• _GIVEN TEXT_:
>> start

You can put in the size of the wire and the wires separation and get the characteristic impedance. So it's not a short circuit at all even the source in the power station is Zero ohm.

I draw two figure representing this.

1) Fig 1 shows the power station, the noise source and the input of a typical amplifier without the EMI filter. As long as the length of the line to the power station is longer than a few wavelength of the noise frequency, you look at the line as transmission line and is typically between 90 to say 150ohm( roughly). Say the noise frequency is 100KHz, the speed of the signal is 186,000 mile/sec, the wave length is 1.86mile. So if you are more than say 3mile from the station, you can count on the line impedance is 90 to 150ohm or so. In practice, even if you are more than a mile away, you use transmission line theory already.
If you introduce noise of 10V into the line, and say the AMP presents a load of 50ohm, even if I use transmission line theory, by the voltage divider shown, you have 3.3V of noise at point A injected into the amp. In real life, the noise source is close to the AMP, the impedance is almost ZERO from the noise source to the AMP, so you have the full 10V of noise into the AMP.

2) Fig 2 shows the same situation except I put an EMI filter in between the line and the AMP. I drew the internal circuit of the typical EMI filter, which is two INDUCTOR(L1 and L2) in SERIES with the power line and capacitor C1 across the two line AFTER the L1 and L2. The impedance of the inductor at the noise frequency is say 200ohm each, so it's 400ohm across the two line on the C1 side. The impedance of C1 (0.1uF) is 16ohm at 100KHz. Using that, the noise voltage at point A is only 0.385V. this show how the EMI filter works.

>> end

• _DATASET CONTENT_:

>> start

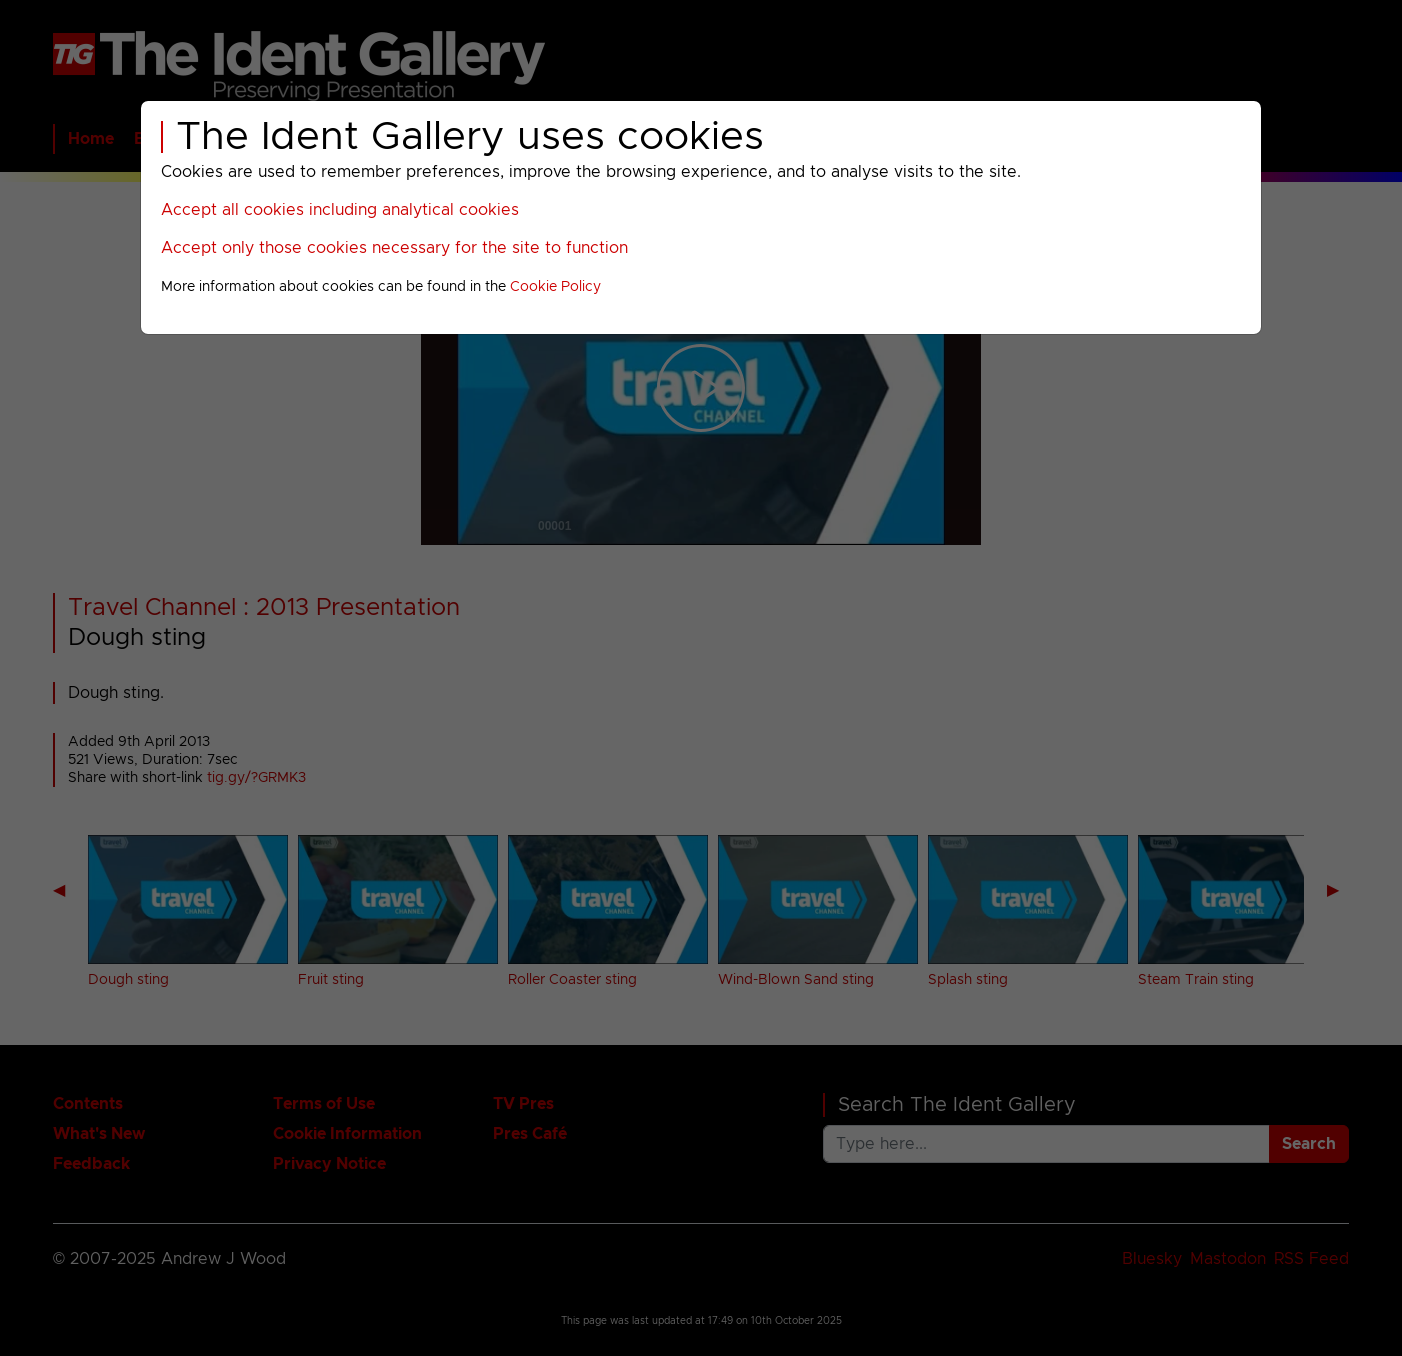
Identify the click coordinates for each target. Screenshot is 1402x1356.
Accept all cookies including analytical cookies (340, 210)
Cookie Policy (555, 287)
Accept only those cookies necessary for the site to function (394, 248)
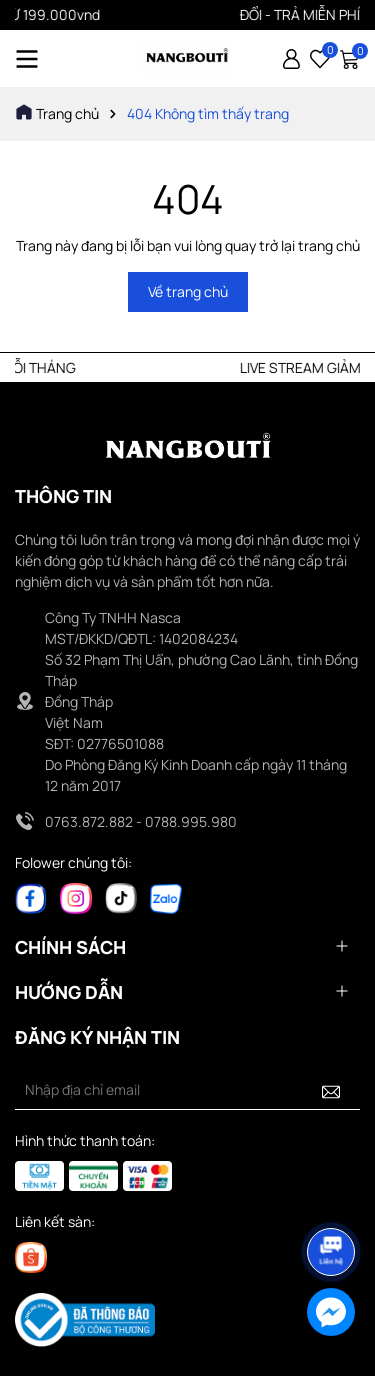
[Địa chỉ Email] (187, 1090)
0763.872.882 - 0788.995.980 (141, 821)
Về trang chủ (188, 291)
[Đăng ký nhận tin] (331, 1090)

>> end
>> start

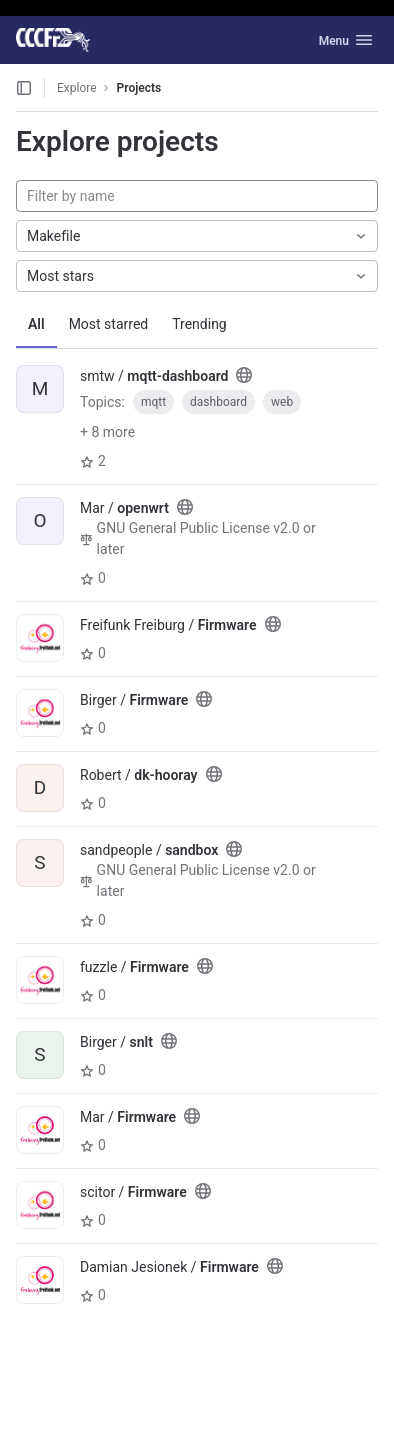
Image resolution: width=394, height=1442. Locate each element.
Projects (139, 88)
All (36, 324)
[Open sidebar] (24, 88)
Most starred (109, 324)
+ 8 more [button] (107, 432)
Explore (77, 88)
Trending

>> end

• _WHAT IS REQUIRED_:
List each component of the typical EMI filter described in the text about EMI filters, with its label and type.

• _COMPLETED EXERCISE_:
- L1: inductor, in series with the power line
- L2: inductor, in series with the power line
- C1: capacitor (0.1uF), across the two lines after L1 and L2